Scientists may be able to protect humans from avian influenza viruses — before they have even evolved to spread among people.
An experimental flu vaccine designed for a bird-specific H5N1 influenza virus can protect humans from a lab-made H5N1 strain engineered to pass among mammals. The finding is published today in the Journal of Clinical Investigation.
The vaccine was made the same way as seasonal flu shots. But it was tested on a synthetic H5N1 flu, tweaked to
spread among ferrets, a model of human infection. Doing any research of this sort has been dogged by heated debate and self-imposed moratoriums.

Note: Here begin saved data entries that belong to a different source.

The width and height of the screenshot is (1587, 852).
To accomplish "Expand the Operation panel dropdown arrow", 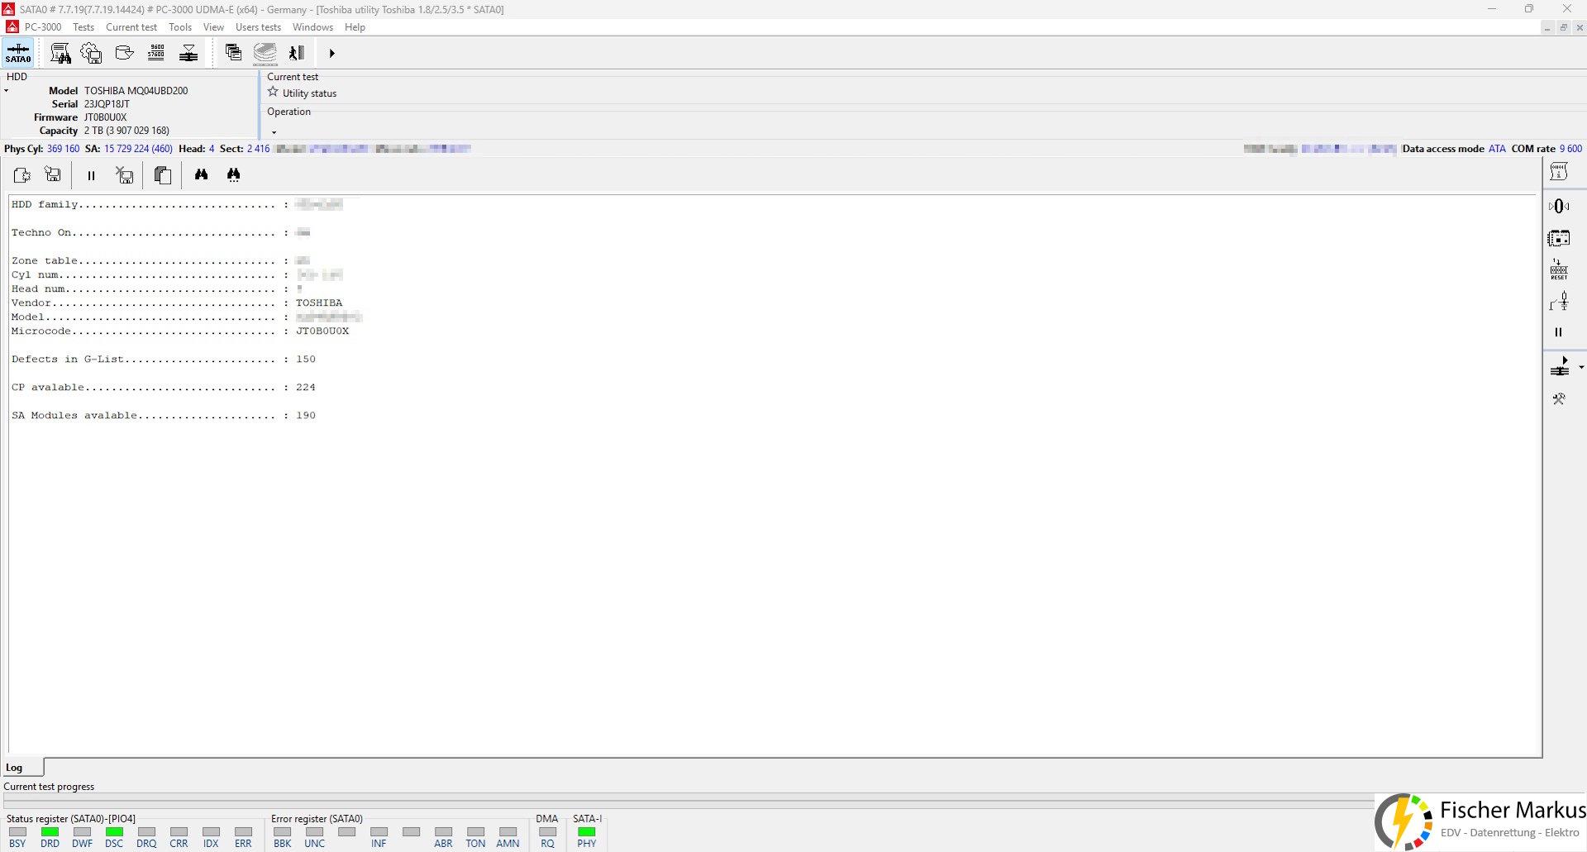I will (274, 132).
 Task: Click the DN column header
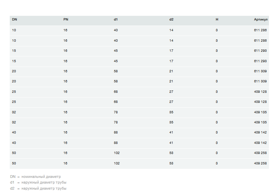(x=14, y=20)
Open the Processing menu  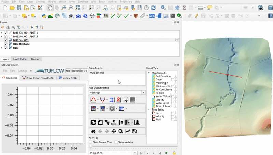pos(126,2)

“The transmissible viruses are very scary because H5N1 has a very high mortality rate,” says lead author James Crowe, of Vanderbilt University in Nashville, Tennessee. But he says that the study justifies creating such dangerous pathogens in lab. “Our paper shows that there is a very clear mechanism for conventional vaccines to kill these things.”
Crowe and his colleagues took the blood of four patients given the experimental vaccine, and singled out the antibodies that could attack H5N1 viruses. They next wanted to test whether these antibodies could protect against the synthetic H5N1 virus — scientist’s best estimation of what a potentially pandemic virus may look like.
But scientists had enacted a voluntary moratorium on working with the highly pathogenic strains out of fear that they could get out of the lab or be used as a weapon.
To get around this, the researchers used DNA sequences from the synthetic virus to create pseudo-versions that would not cause disease. They found that antibodies from the patients’ blood could defeat the faux transmissible flu by binding between mutations that allow it to spread among mammals.
Richard Webby, a flu expert at St Jude Children’s Research Hospital in Memphis, Tennessee, says that the finding confirms that vaccines based on the bird virus can still be useful against strains that become more infectious. “Those transmission changes didn’t really seem to affect the protection afforded by the vaccines,” he explains. Webby says that the approach could guide vaccine development for other looming avian flu viruses, such as H7N9.
But Simon Wain-Hobson, chair of the Foundation for Vaccine Research in Washington DC, is less convinced that the synthetic virus will predict exactly how a real pandemic H5N1 will behave. Moreover, he says that the artificial virus did not lead to a better vaccine, which some scientists have claimed is the point of doing research with human-transmissible viruses.